Begin
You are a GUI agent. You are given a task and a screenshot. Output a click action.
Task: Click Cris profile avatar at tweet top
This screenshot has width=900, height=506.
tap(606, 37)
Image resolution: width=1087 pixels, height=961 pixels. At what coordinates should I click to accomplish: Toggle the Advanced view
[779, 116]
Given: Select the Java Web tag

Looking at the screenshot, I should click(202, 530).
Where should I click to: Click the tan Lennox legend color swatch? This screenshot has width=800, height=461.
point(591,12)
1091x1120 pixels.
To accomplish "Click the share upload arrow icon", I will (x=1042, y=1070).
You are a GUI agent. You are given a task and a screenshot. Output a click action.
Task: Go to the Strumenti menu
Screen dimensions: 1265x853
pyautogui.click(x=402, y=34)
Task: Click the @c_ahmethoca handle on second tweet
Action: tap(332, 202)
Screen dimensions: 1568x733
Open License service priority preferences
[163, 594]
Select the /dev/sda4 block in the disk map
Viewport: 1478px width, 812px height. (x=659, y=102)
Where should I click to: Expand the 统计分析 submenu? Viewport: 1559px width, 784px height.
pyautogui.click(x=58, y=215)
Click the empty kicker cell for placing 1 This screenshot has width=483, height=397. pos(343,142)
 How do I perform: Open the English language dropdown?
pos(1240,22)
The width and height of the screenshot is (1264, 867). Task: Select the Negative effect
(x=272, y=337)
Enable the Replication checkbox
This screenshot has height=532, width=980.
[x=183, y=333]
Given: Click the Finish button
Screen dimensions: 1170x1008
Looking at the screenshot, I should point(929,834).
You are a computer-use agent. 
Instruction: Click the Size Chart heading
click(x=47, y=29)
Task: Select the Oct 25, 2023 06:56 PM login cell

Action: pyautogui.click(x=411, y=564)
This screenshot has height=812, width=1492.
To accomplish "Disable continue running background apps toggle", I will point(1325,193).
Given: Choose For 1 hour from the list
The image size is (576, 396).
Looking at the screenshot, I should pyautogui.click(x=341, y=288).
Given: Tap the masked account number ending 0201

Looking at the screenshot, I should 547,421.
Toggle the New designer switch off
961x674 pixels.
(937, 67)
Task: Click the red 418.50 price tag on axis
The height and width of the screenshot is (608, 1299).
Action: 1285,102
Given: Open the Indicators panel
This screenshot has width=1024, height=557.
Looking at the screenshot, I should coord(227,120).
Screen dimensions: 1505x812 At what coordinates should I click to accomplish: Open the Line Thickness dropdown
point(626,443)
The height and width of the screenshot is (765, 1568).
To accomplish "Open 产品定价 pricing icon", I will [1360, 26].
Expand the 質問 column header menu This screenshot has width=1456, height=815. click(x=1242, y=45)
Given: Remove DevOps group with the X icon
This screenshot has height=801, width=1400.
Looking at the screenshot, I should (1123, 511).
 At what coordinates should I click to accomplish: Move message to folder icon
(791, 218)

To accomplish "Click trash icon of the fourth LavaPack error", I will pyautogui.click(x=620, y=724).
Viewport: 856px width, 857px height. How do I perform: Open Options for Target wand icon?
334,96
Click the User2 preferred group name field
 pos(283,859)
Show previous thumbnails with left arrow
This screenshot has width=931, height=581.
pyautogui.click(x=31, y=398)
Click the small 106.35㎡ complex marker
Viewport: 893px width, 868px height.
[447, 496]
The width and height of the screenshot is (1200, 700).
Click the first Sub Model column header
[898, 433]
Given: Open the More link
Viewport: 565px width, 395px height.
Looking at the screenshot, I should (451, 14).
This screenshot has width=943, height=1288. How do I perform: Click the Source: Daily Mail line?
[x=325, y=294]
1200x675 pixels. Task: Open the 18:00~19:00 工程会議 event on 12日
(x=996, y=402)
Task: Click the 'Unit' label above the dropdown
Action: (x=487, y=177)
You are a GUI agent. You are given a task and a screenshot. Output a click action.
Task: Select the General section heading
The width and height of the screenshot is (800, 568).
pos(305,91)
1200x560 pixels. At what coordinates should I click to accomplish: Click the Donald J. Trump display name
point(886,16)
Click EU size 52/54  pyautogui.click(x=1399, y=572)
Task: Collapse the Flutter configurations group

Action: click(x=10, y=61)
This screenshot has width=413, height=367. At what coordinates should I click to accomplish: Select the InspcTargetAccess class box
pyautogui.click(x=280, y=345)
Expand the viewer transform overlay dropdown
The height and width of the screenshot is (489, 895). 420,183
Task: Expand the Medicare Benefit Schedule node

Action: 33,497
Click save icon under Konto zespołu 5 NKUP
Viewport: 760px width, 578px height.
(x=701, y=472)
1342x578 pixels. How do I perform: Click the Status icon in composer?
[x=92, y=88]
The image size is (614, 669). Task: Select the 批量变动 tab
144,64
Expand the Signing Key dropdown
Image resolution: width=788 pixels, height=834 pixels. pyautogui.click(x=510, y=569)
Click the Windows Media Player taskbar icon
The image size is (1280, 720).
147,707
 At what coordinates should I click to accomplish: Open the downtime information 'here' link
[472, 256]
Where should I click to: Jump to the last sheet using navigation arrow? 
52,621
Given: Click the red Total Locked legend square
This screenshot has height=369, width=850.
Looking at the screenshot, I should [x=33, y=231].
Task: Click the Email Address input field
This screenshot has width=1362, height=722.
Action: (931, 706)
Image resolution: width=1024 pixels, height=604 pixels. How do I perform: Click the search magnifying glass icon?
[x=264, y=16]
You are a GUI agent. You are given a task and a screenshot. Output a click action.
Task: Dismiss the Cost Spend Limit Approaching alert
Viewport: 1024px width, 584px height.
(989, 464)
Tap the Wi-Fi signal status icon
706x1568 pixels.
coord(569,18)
End
• [The exercise]: Copy out each line of the items above that contains the string "link". Case matters.

• [Response to this task]:
Given: Open the More link
 At what coordinates should I click to accomplish: Open the downtime information 'here' link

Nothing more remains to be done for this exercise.